» Source document:
<<<<

(24) Refining the Role of TACE in HCC: Patient Populations That May Benefit Beyond BCLC B
Saturday, October 18, 2025
6:00 PM - 7:30 PM East Coast USA Time
Shrina Jasani, BS – Medical Student, The Ohio State University College of Medicine; Israel Ailemen, BS – Medical Student, The Ohio State University College of Medicine; Jad Elharake, MPH – Medical Student, The Ohio State University College of Medicine; Mina Makary, MD – Associate Clinical Professor of Radiology, Department of Radiology, The Ohio State University Medical Center
Purpose: Transarterial chemoembolization (TACE) is the recommended first-line therapy for intermediate-stage hepatocellular carcinoma (HCC) per the Barcelona Clinic Liver Cancer (BCLC) guidelines. However, emerging evidence suggests its utility may extend to carefully selected early- and advanced-stage patients, particularly in combination with systemic agents. This review evaluates recent data supporting expanded indications for TACE and its role beyond traditional BCLC B populations.

>>>>

Answer these questions from the TACE abstract:
1. On what date and at what time is the session scheduled?
2. Which listed author is an Associate Clinical Professor of Radiology?
3. According to the Barcelona Clinic Liver Cancer guidelines, TACE is the recommended first-line therapy for which stage of hepatocellular carcinoma?

Dataset items
<<<<

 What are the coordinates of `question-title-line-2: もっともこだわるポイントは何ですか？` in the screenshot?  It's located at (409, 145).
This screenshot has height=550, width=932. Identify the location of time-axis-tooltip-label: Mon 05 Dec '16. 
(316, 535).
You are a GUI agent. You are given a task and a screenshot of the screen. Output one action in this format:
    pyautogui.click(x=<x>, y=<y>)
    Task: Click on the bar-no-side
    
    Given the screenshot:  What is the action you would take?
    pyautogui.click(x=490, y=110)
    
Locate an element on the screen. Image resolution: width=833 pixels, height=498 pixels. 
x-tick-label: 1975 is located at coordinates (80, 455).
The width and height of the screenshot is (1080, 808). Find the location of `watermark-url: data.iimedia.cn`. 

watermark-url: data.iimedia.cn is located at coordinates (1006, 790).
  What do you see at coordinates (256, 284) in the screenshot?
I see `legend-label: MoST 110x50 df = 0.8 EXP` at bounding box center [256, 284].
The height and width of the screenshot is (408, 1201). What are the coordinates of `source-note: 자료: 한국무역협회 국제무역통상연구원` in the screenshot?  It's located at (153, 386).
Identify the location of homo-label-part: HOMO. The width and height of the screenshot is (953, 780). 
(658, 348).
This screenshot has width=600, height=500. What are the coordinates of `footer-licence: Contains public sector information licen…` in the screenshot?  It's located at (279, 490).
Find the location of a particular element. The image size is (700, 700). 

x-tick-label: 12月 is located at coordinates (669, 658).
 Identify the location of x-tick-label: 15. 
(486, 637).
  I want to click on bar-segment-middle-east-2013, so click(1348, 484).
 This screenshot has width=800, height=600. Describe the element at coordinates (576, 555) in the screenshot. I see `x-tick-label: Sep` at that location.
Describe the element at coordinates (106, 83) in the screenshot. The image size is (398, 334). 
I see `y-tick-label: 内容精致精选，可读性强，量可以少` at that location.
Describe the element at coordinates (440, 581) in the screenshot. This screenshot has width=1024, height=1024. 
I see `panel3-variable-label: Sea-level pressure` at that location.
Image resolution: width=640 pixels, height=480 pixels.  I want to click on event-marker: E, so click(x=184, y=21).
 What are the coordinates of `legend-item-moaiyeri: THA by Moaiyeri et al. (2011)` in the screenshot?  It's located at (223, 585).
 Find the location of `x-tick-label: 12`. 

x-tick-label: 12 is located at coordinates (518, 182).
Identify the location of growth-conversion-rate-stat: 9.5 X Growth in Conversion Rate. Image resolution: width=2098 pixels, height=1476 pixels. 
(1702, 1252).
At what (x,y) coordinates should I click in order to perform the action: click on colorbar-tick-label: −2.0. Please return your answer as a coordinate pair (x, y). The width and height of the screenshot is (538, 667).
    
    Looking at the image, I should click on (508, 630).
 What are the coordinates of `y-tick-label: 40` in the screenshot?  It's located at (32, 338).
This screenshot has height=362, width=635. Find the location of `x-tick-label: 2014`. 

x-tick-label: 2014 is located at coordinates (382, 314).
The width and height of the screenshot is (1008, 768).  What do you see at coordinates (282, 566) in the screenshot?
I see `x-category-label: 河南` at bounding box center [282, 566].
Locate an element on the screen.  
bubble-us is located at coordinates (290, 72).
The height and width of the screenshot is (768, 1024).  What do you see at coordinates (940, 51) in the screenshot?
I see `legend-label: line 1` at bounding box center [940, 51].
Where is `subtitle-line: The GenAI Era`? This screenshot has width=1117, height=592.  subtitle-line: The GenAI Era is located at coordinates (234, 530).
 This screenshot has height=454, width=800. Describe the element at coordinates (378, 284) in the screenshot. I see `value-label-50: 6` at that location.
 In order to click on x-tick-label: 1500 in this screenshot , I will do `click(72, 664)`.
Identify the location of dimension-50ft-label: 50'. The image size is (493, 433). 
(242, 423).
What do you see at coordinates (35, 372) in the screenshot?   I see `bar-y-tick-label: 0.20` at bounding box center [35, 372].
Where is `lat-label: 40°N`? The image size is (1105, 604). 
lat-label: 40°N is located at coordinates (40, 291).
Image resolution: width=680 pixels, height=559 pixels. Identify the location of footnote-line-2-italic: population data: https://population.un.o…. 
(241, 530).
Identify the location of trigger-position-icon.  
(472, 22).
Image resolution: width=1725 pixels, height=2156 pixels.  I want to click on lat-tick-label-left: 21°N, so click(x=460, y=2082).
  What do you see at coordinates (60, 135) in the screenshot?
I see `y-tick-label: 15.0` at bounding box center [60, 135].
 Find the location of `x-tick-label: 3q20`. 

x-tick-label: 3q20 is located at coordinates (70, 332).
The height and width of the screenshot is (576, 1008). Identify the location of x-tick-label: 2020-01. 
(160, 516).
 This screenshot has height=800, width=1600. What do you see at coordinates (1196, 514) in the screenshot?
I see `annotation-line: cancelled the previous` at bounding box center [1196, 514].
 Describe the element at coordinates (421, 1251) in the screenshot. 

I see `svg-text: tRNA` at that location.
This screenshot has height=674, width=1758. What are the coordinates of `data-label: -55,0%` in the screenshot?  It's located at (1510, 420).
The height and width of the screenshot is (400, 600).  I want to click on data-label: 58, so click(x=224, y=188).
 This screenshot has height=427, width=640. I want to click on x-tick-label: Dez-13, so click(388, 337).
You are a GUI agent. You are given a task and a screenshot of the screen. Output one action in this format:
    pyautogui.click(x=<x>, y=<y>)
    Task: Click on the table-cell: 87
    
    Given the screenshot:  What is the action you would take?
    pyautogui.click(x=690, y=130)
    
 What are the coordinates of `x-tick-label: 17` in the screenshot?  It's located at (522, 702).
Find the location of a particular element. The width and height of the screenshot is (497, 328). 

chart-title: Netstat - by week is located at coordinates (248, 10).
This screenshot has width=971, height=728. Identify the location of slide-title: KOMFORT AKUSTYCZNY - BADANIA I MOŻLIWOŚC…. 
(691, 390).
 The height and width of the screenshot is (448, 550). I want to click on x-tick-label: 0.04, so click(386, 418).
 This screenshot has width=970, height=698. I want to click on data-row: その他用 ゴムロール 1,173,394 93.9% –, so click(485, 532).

>>>>

» Task result:
1. Saturday, October 18, 2025, 6:00 PM - 7:30 PM East Coast USA Time
2. Mina Makary, MD
3. Intermediate-stage hepatocellular carcinoma